Equally important to me is understanding that the choices I make aren’t concrete. If I make a choice and then learn something more about the choice I’m making and decide I should be doing something differently, well I can damn well change my mind. I just need to be aware and present in the faculty of my own mind when I decide. I need to ask myself why I’m making a choice and why it feels right to me. I need to strip away all the external factors and voices surrounding the choice I make and if, while alone, I can still, with all my heart, know that that is the choice I want and need to make, then I will.

I cannot make sense of so much that is taking shape right now. My life feels very messy and haphazard right now. I’m up and down. I’m good and bad. I’m vibrant and energetic and then I’m exhausted and done in. But overall, I have a very concrete image of who I am and where I want to be and as long as the image is there then that is what I see and rely on when I choose the direction of every aspect of my life. Is this action in alignment with who I am? If so, then I can accept that direction. If not, then I can just as easily reject that direction and move on.

I was lost. I’m still lost.

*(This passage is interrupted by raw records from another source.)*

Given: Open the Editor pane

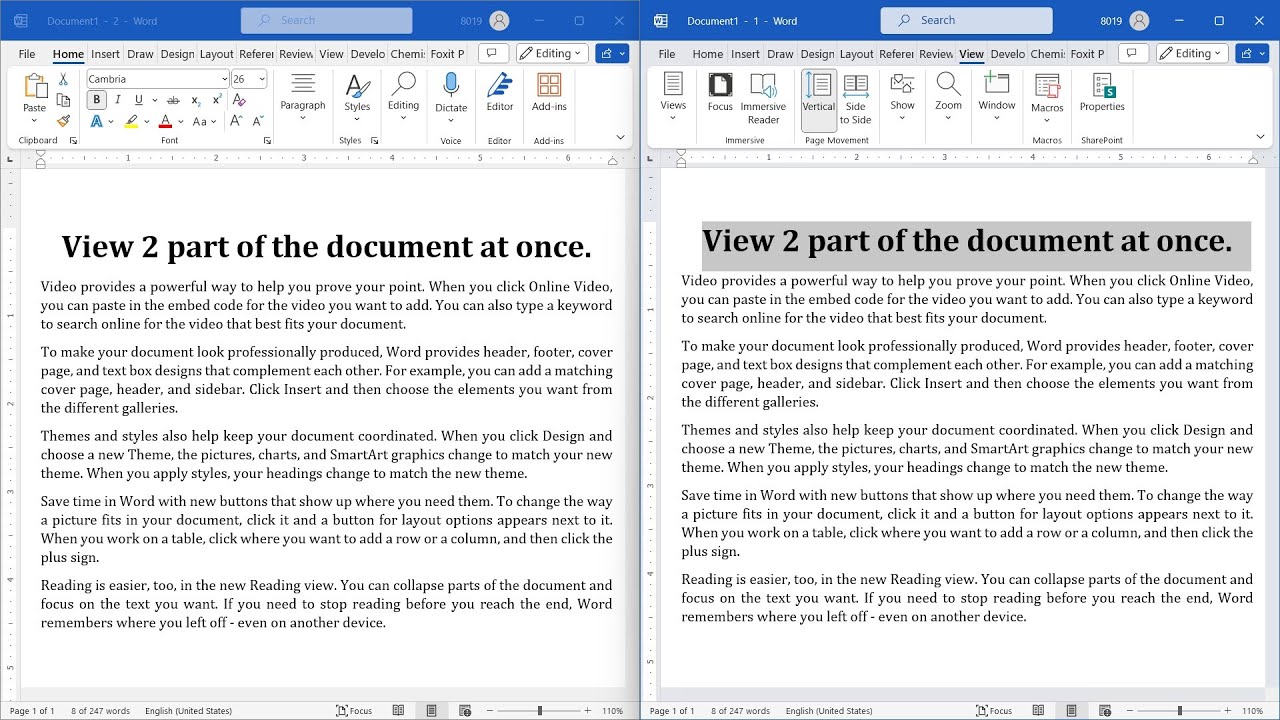Looking at the screenshot, I should pyautogui.click(x=499, y=97).
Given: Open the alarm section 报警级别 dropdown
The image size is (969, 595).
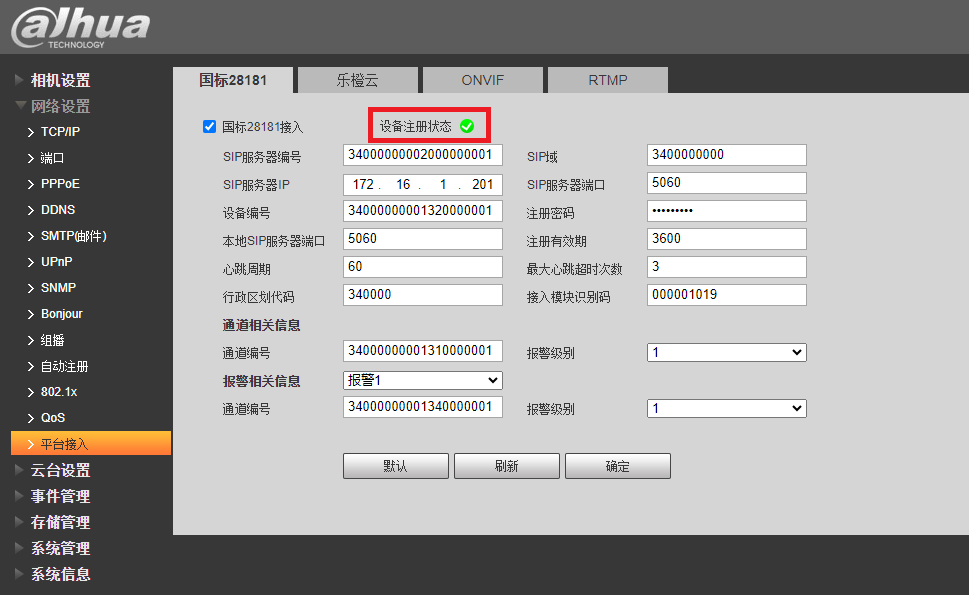Looking at the screenshot, I should coord(726,409).
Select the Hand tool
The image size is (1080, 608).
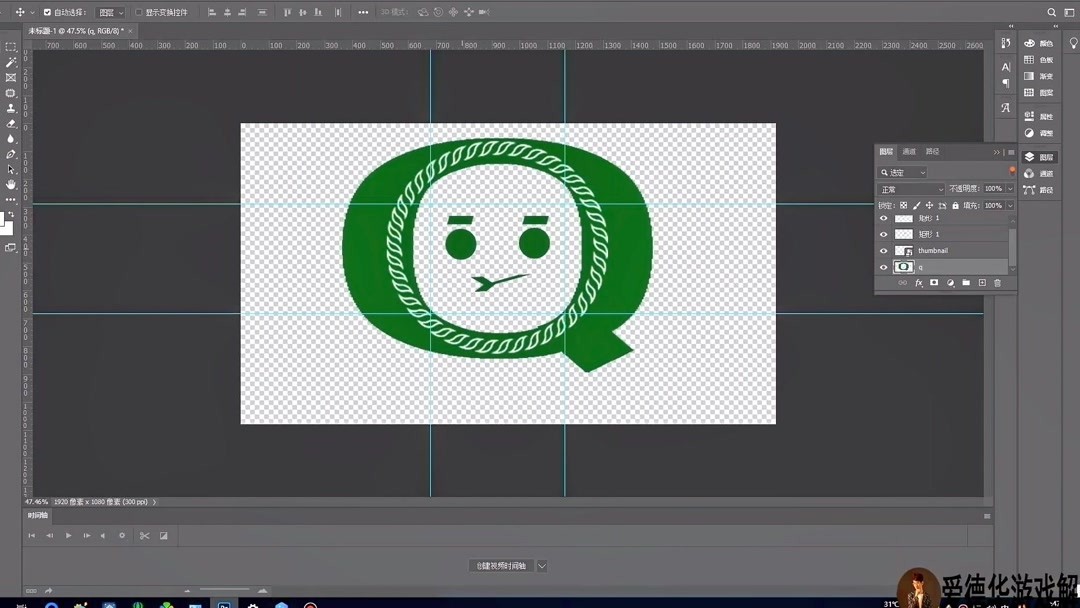(x=10, y=185)
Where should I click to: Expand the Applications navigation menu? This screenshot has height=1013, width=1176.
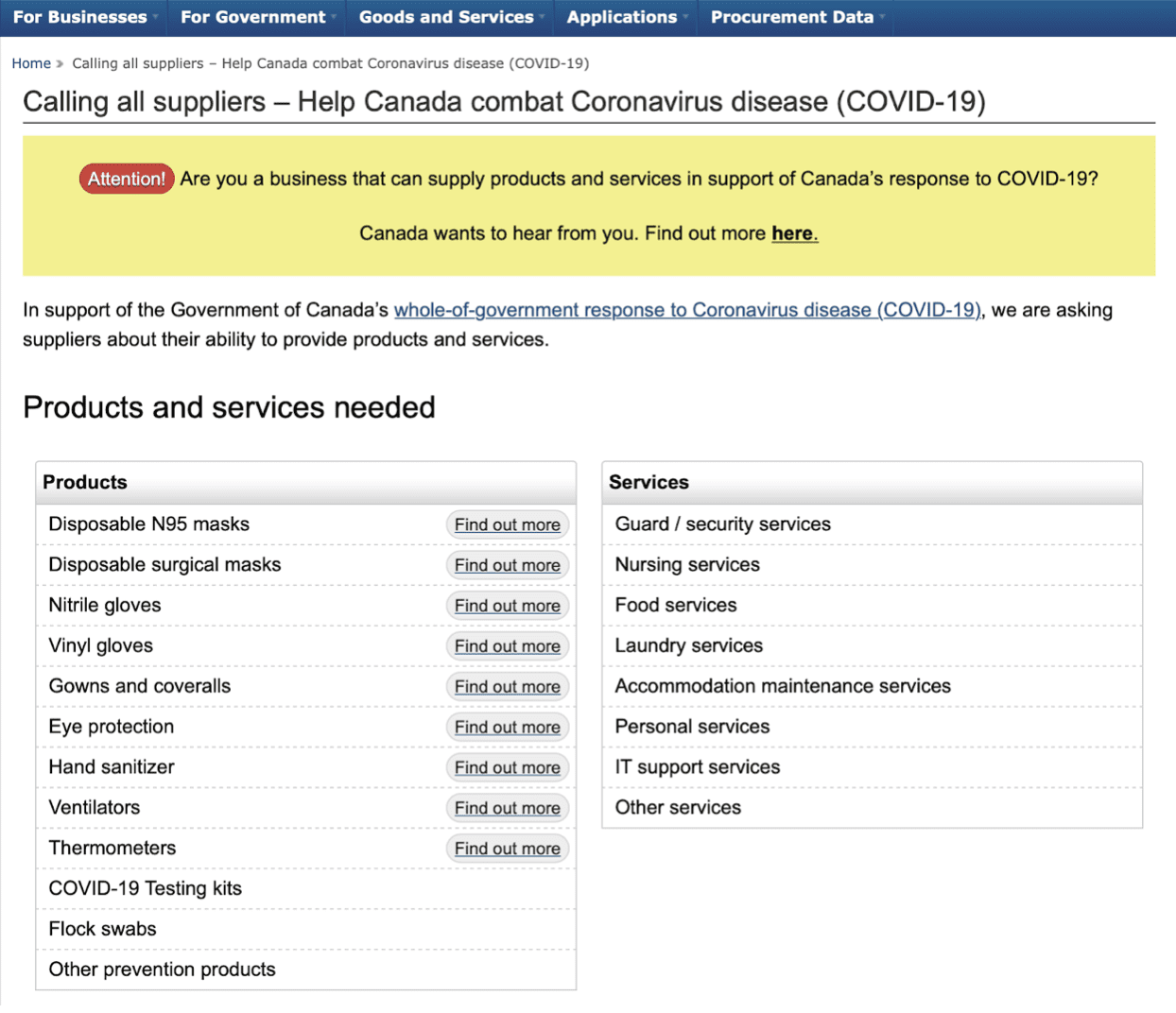coord(627,17)
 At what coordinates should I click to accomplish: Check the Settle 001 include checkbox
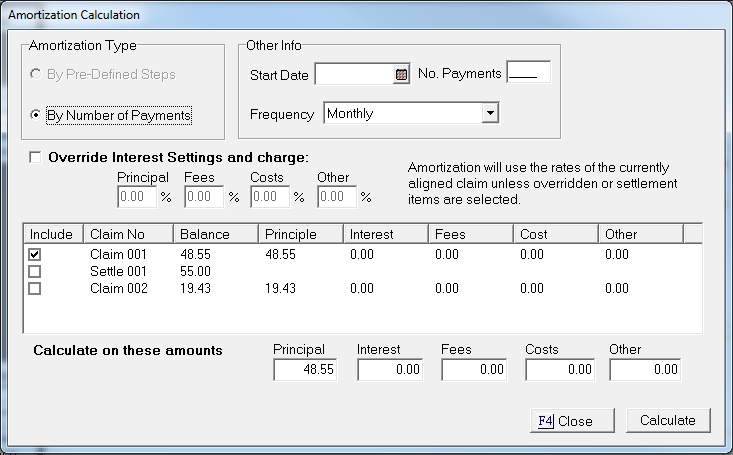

But with each day, and with repetition, practice and fierce tenacity, I become a little more me and little less lost.

When the Wind Dies

The wind was never the freedom you were seeking.
It swept and curled around your stagnant body.
It felt alive,
like it would lift you away into its vast lightness.

And then it died,
but you kept looking.
The air was dead,
you began to die.

The searching continued.
The suffering surmounted.
You cried and longed,
for the air to breath life into you once again.

"But don't you see?", she whispered.
A kiss of wind licked your ear.
All senses attuned,
ready to listen.

The wind is not the freedom,
it's a gift.
The freedom lies,
in the silence after the wind blows by.

The wind entices and excites,
but she cannot be contained.
Try to capture her,
and you will be lost in her endless waves.

Lost to seeking.
Lost to searching.
Lost to future,
beckoning for past.

The wind, she is transient.
A gift that ebbs and flows.
But try to bottle her,
and you will always chase the suffering.

To chase the wind is futile.
She's quick and whirls haphazard.
Accept the peace and calm in silence,
And you will surely feel the wind blowing once again.